Sunday, October 22, 2006

Cellar Door

Today is the worst kind of autumn day. The grey sky leaks continual rain and the blowing wind turns the golden carpet of fallen leaves into a swirling swarm of wet, rotting foliage. We retired to the cosy fire side with warm tea and time travelled back to 1988, where Middlesex, Virginia was basking in the loveliest of autumnal sun shine.
The following is my once published and long forgotten review of the film.


“Destruction is a Form of Creation”

Donnie Darko is a film that defies the genres of modern filmmaking. Part science fiction, part thriller, an off-beat teen film about time travel, mental illness, childhood, paranoia, a giant bunny rabbit named Frank, and the impending apocalypse. But director Richard Kelly’s first film goes far beyond anything he or I could ever have expected.
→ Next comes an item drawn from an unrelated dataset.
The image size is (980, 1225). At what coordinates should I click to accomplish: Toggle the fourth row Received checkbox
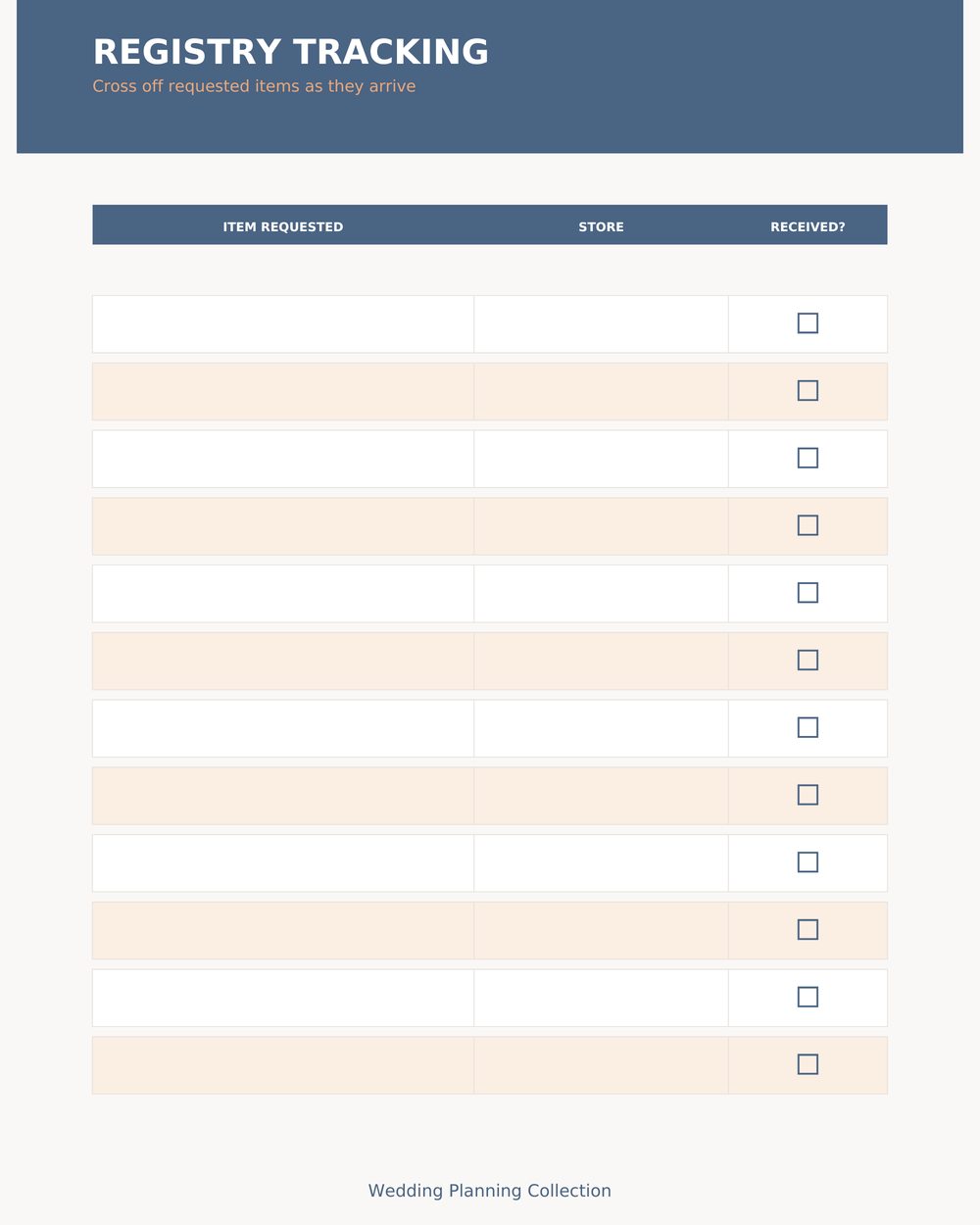(x=808, y=525)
It is fall 1988 in the middle-class suburban town of Middlesex, Virginia. The US Presidential election is in full swing and the inhabitants of whitewashed Middlesex are blissfully unaware that the world will end in less than one month.
Troubled teenager Donnie Darko (Jake Gyllenhaal), a highly intelligent but increasingly disturbed Schizophrenic is the only inhabitant aware of this frightening prophecy. Prone to sleepwalking and terrifying hallucinations, Donnie wakes one night to a mysterious voice calling him from outside the house. Standing on the Darko’s lawn, a 6ft rabbit known only as Frank (James Duval), informs him that the world will come to an end in exactly 28 days, five hours, 52 minutes and 12 seconds. The next morning Donnie returns home to find a jet engine – unidentified by the FAA - has crashed into the room he would have been sleeping in if he had not been seduced outside by Frank’s haunting voice. Did Frank save him from being killed?
Heavily medicated by his baffled psychiatrist, Dr. Thurman (Katharine Ross), distant from his loving but frustrated parents (Mary McDonnell, Holmes Osborne) and controlled by his new friend Frank, Donnie embarks on a quest for meaning in which he will encounter time travel, violence, isolation, love and ultimately death.
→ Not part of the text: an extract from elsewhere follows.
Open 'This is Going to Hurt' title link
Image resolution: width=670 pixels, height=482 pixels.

As the countdown to the apocalypse proceeds, Donnie’s behaviour becomes increasingly anti-social. Frank encourages him to carry out destructive and violent acts, beginning with the flooding of Donnie’s conservative, private high school and culminating with the burning down of the mansion owned by sleazy local inspirational speaker, Jim Cunningham (Patrick Swayze), whom Donnie publicly denounces as “the fucking anti-Christ”. The only allies to Donnie’s turmoil come in the form of innocent girlfriend Gretchen Ross (Jena Malone), reluctant science teacher Dr. Monnitoff (Noah Wyle), and mysterious local geriatric recluse and author, Grandma Death (Patience Cleveland).

Richard Kelly’s magnificent screenplay was bought to the screen with the help of actress and executive producer Drew Barrymore, who plays a small role in the film as Donnie’s ambitious yet inexperienced English teacher, Miss Pomeroy. Barrymore was responsible for hiring Jake Gyllenhaal whose portrayal of the title role is what makes the character of Donnie Darko so believable, while the haunting score composed by Michael Andrews adds beautifully to the eerie feel of the film - along with the carefully chosen 80’s soundtrack featuring Echo and the Bunnymen, Tears for Fears, Joy Division and Duran Duran.

Donnie Darko is a unique film. It is clever, surreal, funny, creepy and at times incredibly heartbreaking. Often indulgent, Kelly’s trick of switching topics from the sexual habits of Smurfs to the science of time travel is quite baffling, but shows the freedom of the independent filmmaker at its best. An ambitious debut bought to life by an all-star cast, Donnie Darko is a visually stunning and powerfully moving masterpiece.